Zwanzig Minuten lang ist „Velvet Buzzsaw“ eine ebenso böse wie oberflächliche Parodie auf den Kunstmarkt und seine zynischen Gesetzmäßigkeiten. Auf der Art Basel Miami stolziert Kunstkritiker Morf Vandewalt gelangweilt durch die ausgestellten Werke, die an seinen eigenen Glanz nicht heranreichen. Seine Kritiken machen Künstler bankable. Oder vernichten Künstler. Um ihn herum ein buntes Kunstvolk mit Kunstnamen wie Rhodora Haze, Damrish, Gretchen, Coco oder Jon Dondon. Sie alle hängen an seinen Lippen, wo sie den nächsten Trend erhoffen – vor allen anderen.
Dann ändert der Film die Tonlage, weg von der schrillen Satire über einen L. A.-Kunstkrimi zum Horrorfilm über Bilder, in denen die Dämonen ihres Schöpfers weiterleben. Nicht länger ist in diesem Film die Kunst hilflos den Menschen und ihren blasierten Blicken ausgesetzt, die Eitelkeiten bedienen und Gier befriedigen. Abseits der glänzenden Ateliers, jenseits des Großbetriebes einer Art Basel Miami hat in L.A. ein unbekannter Künstler in einer Messi-Wohnung düstere Phantasien in Öl verewigt. Es sind Bilder von brachialer Schönheit und leuchtender Traurigkeit. Im Gegensatz zu den für einen Markt und rechnende Sammler erzeugten abstrakten „Kunstwerke“, die in Galerien hängen, hat hier einer sein Innerstes nach außen gemalt. Der Mann heißt Ventril Dease, aber das ist nicht wichtig; als wir ihn das erste Mal sehen, ist er schon tot. Der alleinstehende Künstler hat verfügt, dass seine Bilder vernichtet werden. Die Galeristin Josephine aber, die eine Etage unter dem Mann wohnt, denkt gar nicht daran und schnell öffnet sich für die düsteren Bilder ein gewaltiger Markt.

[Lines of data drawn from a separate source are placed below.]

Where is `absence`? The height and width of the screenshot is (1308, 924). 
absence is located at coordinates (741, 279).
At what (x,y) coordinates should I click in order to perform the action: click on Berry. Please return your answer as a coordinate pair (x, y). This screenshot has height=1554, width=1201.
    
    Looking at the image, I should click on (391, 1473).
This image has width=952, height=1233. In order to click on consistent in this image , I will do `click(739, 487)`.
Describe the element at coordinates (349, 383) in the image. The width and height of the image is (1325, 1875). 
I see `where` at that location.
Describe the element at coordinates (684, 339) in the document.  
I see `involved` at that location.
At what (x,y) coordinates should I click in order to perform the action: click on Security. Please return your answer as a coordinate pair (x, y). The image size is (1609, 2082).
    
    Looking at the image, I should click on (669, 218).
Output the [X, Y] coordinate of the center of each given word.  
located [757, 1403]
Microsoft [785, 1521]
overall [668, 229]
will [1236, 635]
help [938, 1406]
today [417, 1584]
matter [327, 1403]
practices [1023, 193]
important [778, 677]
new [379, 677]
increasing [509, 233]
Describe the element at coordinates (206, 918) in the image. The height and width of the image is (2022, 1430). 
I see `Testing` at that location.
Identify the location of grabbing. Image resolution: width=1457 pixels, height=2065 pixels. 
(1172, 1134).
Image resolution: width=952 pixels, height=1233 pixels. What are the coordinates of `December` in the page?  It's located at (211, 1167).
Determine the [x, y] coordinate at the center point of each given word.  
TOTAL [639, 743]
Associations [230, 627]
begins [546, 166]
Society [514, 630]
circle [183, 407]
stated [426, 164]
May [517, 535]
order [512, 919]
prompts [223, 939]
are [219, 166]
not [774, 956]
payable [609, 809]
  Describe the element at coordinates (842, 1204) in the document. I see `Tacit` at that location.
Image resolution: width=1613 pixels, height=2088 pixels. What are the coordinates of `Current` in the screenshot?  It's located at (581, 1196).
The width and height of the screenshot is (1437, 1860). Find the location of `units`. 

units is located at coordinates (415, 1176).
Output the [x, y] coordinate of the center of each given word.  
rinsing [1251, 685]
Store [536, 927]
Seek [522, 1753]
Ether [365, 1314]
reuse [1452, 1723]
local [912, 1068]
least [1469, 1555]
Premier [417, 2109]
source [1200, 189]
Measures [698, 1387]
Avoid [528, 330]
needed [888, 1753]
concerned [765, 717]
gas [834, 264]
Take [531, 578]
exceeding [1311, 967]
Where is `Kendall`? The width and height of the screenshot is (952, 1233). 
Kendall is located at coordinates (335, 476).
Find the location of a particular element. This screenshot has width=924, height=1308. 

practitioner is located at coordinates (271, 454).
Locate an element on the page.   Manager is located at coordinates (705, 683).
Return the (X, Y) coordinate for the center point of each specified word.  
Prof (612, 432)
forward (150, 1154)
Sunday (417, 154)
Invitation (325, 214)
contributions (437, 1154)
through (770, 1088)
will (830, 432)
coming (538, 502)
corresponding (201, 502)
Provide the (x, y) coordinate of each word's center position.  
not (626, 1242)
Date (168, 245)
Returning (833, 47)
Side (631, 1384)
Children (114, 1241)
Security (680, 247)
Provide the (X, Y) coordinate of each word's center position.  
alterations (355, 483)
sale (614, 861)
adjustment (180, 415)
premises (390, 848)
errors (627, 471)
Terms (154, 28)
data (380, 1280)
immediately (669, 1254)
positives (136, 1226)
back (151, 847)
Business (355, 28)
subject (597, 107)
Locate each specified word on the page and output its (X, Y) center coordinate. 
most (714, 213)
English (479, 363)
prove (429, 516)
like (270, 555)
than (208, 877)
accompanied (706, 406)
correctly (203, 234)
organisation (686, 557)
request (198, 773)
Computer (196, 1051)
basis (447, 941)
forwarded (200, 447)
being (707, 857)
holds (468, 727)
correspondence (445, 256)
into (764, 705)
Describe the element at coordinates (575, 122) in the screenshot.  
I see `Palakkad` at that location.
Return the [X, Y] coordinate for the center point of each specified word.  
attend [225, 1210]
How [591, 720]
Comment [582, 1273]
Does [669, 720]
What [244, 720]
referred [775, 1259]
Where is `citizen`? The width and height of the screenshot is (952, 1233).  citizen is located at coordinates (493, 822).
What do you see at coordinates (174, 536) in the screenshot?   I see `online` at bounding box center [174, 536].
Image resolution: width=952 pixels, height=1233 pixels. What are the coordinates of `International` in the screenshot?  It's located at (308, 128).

Dem gewaltigen Markt bekommt das nicht, denn die inneren Dämonen des Künstlers machen jeden, der sich an ihnen bereichern will, zum Opfer bizarrer Morde. Wer vom Weg der reinen Kunst abkommt, den ereilt dasselbe Schicksal wie sonst im Horrorfilm die Partystudenten, die eine falsche Abkürzung nehmen, und das Monster ist hier die Kunst. Einer Museumskuratorin etwa wird von einer chromglänzenden Skulptur, „Sphere“ genannt, der Arm abgerissen, sie verblutet im nächtlichen Museum und als am nächsten Morgen die ersten Besucher kommen, halten sie die Leiche in der großen Blutpfütze für einen Teil der Kunst. Es ist der brutalste Mord des Films, aufgelöst in Sarkasmus.
Die anderen Morde sind weniger splatteresk, sind eleganter. Die Kunst beißt zu, würgt und verbrennt. Ein Bild saugt einen gierigen Galerie-Assistenten ein, andere ertränken eine Betrachterin in ihren Farben, eine Tätowierung mit der Kreissäge aus dem Originaltitel „Velvet Buzzsaw“ beginnt ihr blutiges Werk direkt da, wo sie eingestochen ist.
Ein elegant fotografierter Film, der auch elegant bleibt, als die Kunst ihr farbenfrohes Morden längst begonnen hat.